Required action -
Go through the data and copy each line where the word "agent" shows up.

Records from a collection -

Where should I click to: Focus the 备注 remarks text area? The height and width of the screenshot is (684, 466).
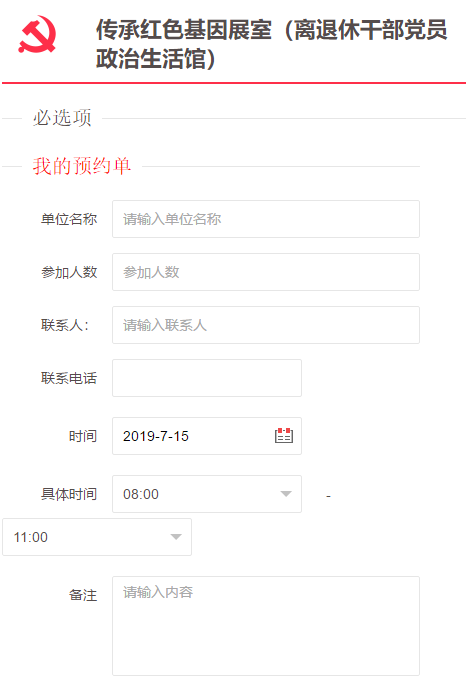point(266,626)
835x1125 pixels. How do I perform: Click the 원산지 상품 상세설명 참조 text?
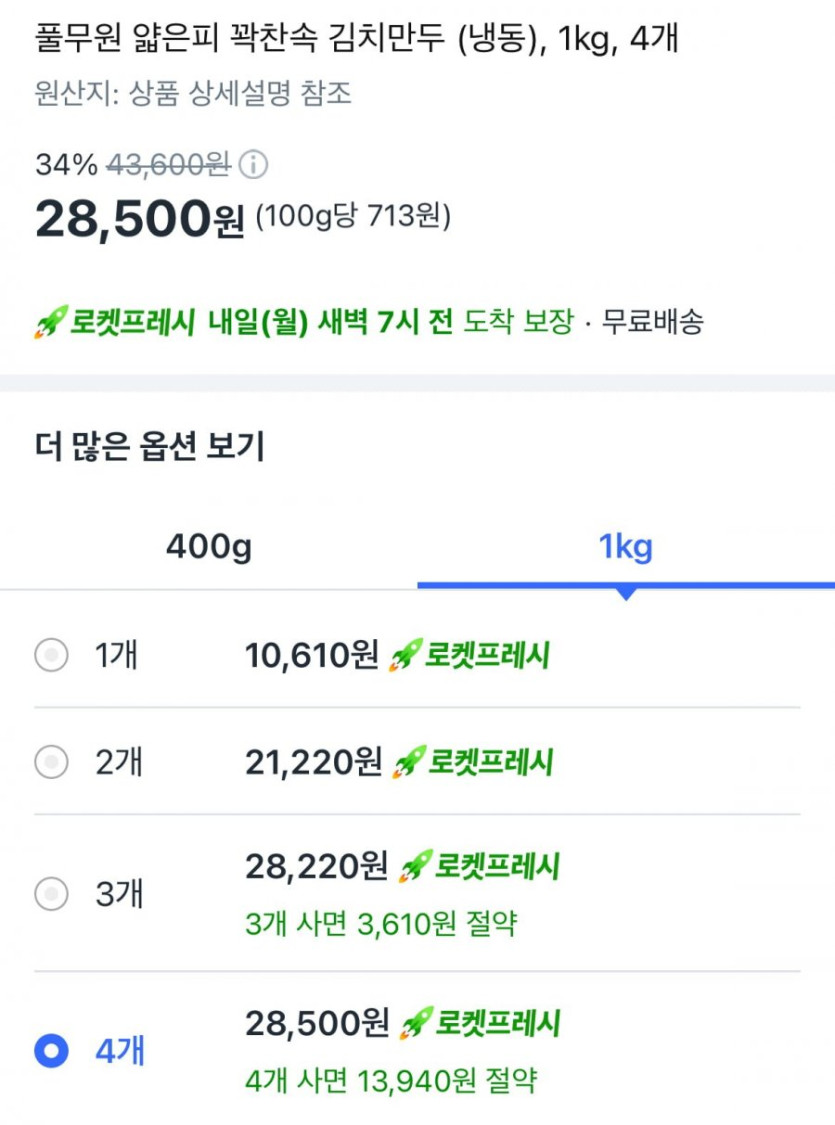pos(193,94)
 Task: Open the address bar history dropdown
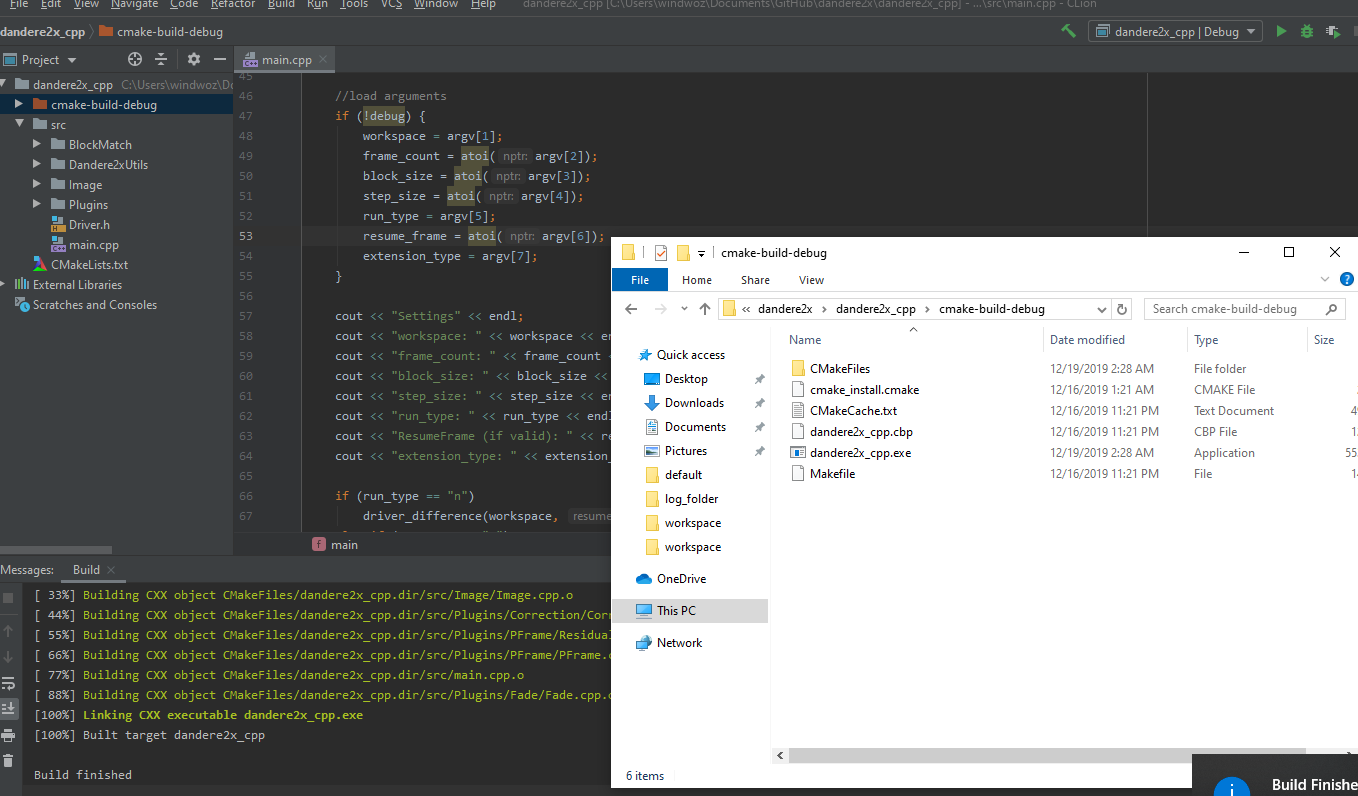coord(1101,308)
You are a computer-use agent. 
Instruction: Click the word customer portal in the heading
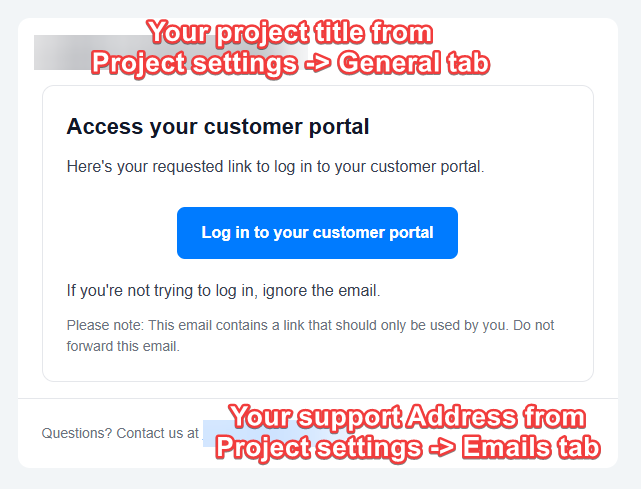coord(287,126)

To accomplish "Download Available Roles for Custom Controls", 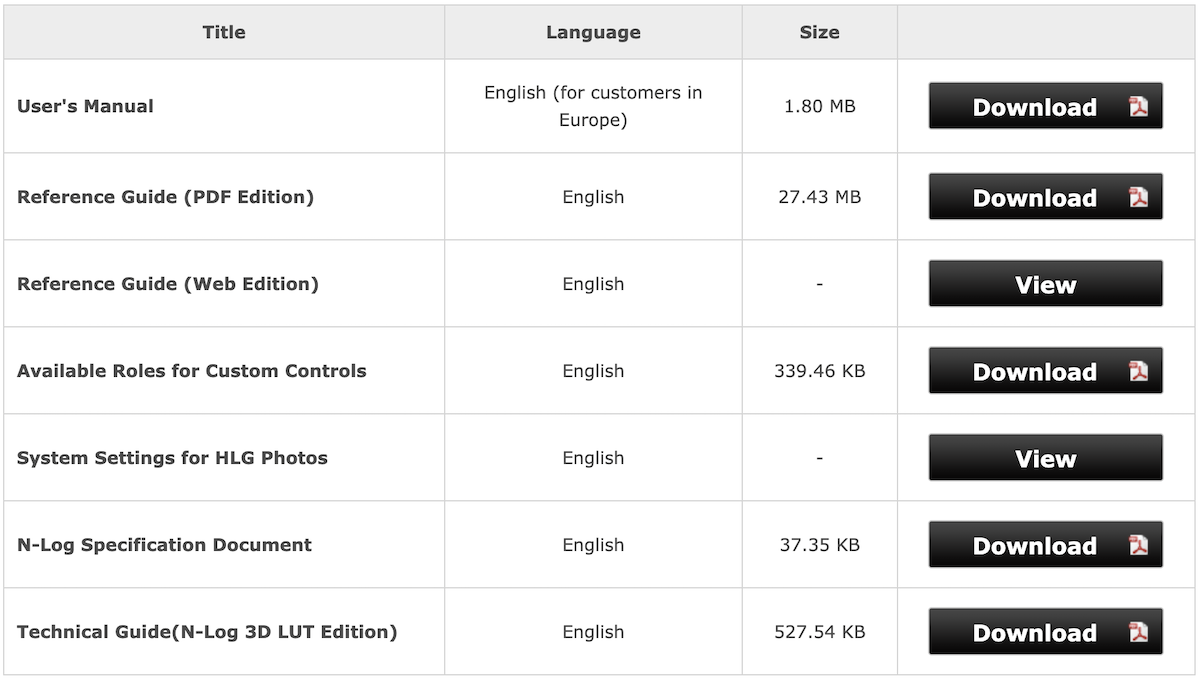I will coord(1034,371).
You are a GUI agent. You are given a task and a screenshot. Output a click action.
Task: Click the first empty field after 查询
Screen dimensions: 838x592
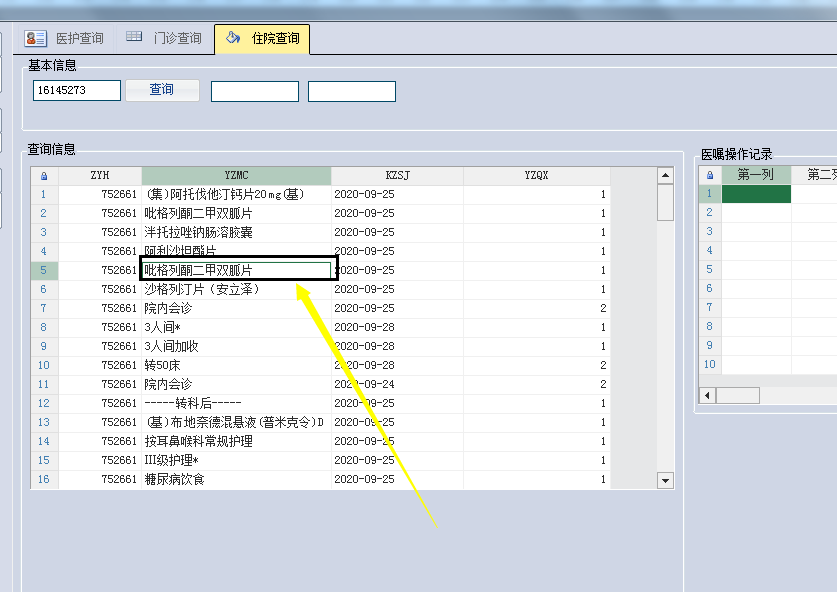tap(254, 92)
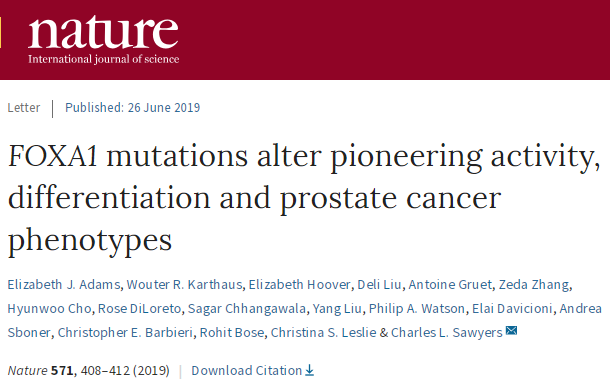Open author Elizabeth J. Adams profile
The width and height of the screenshot is (611, 383).
[x=64, y=284]

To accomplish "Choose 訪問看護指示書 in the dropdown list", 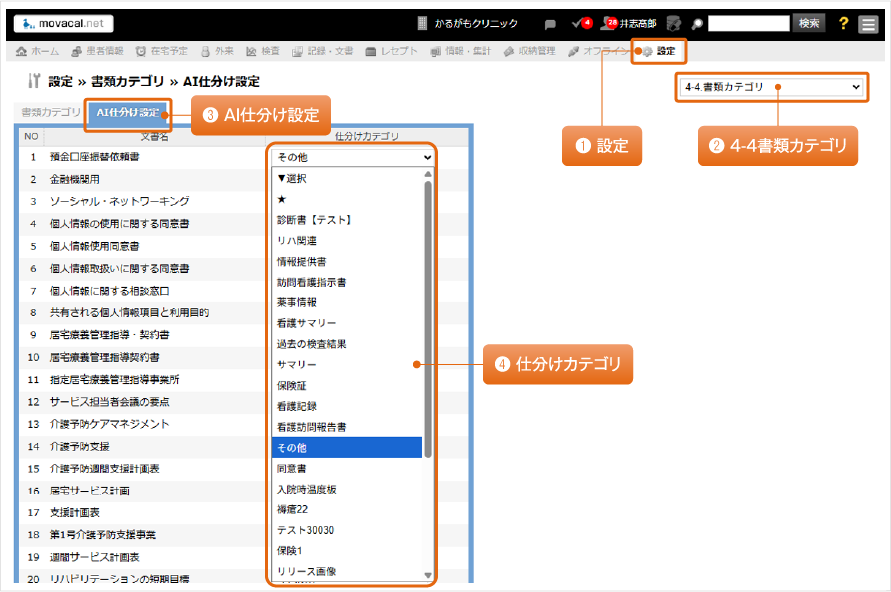I will click(x=311, y=282).
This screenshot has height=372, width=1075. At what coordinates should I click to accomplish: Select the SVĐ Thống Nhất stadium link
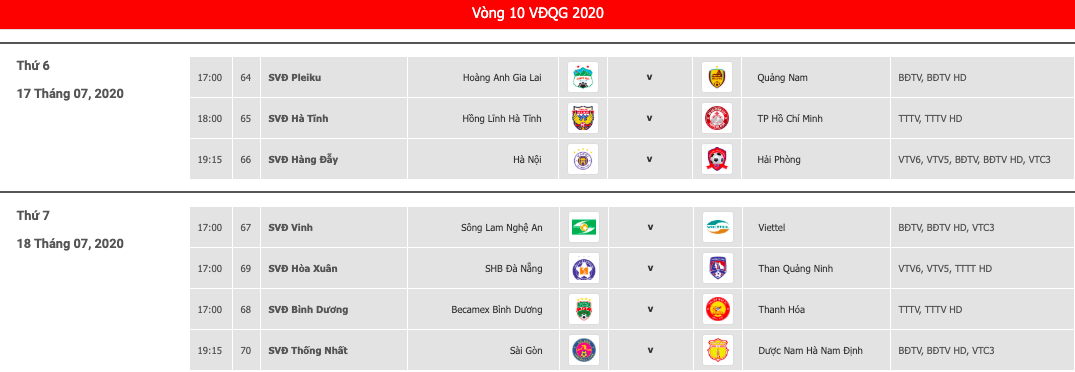[x=308, y=351]
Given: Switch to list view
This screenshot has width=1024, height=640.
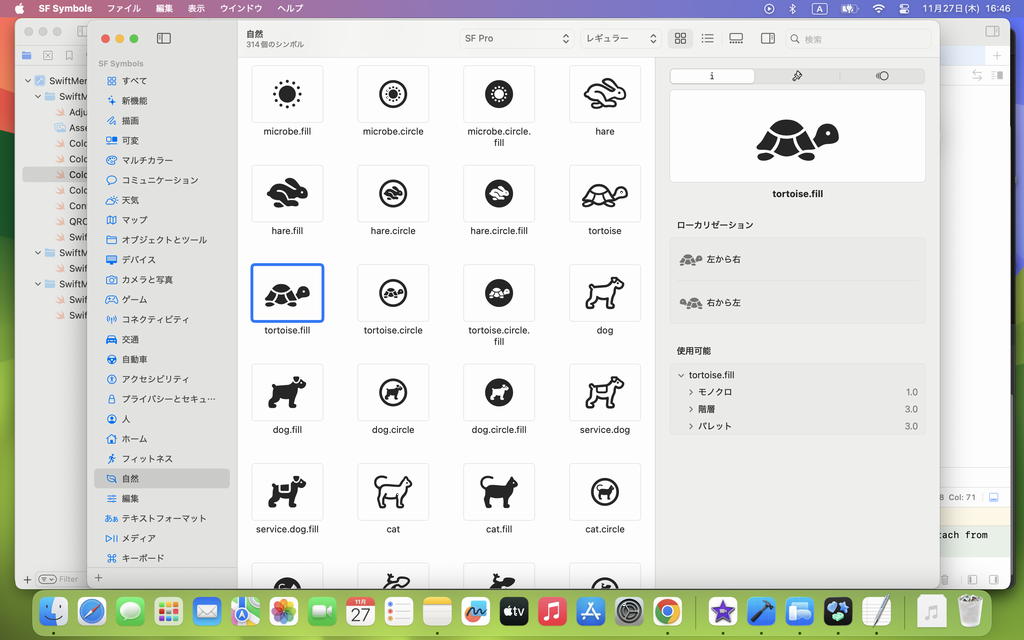Looking at the screenshot, I should pyautogui.click(x=708, y=39).
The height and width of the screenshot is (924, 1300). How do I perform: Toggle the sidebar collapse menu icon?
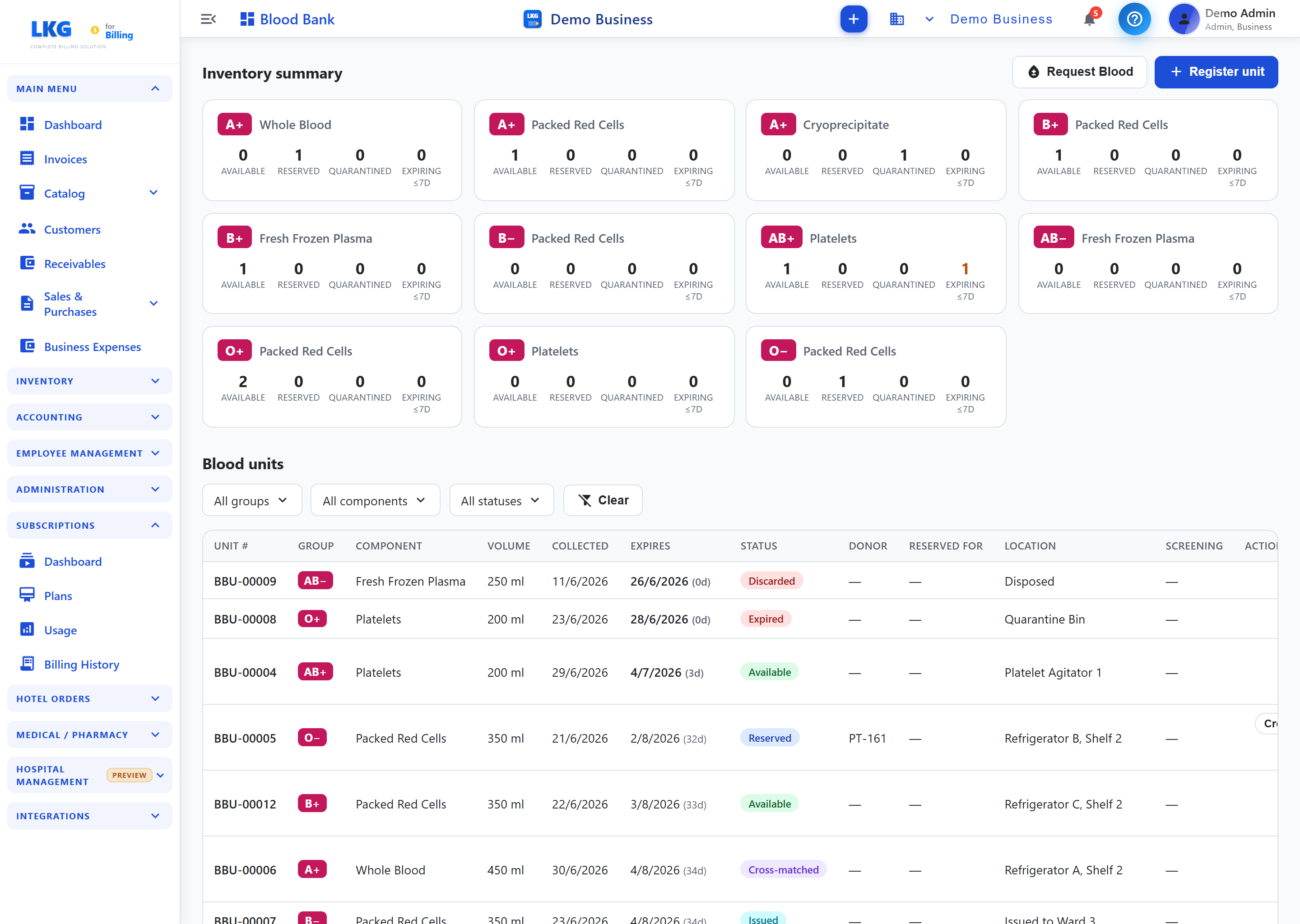coord(209,19)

Response to the task -
You are a computer-use agent. 
You are a GUI agent. You are given a task and a screenshot. Output a click action.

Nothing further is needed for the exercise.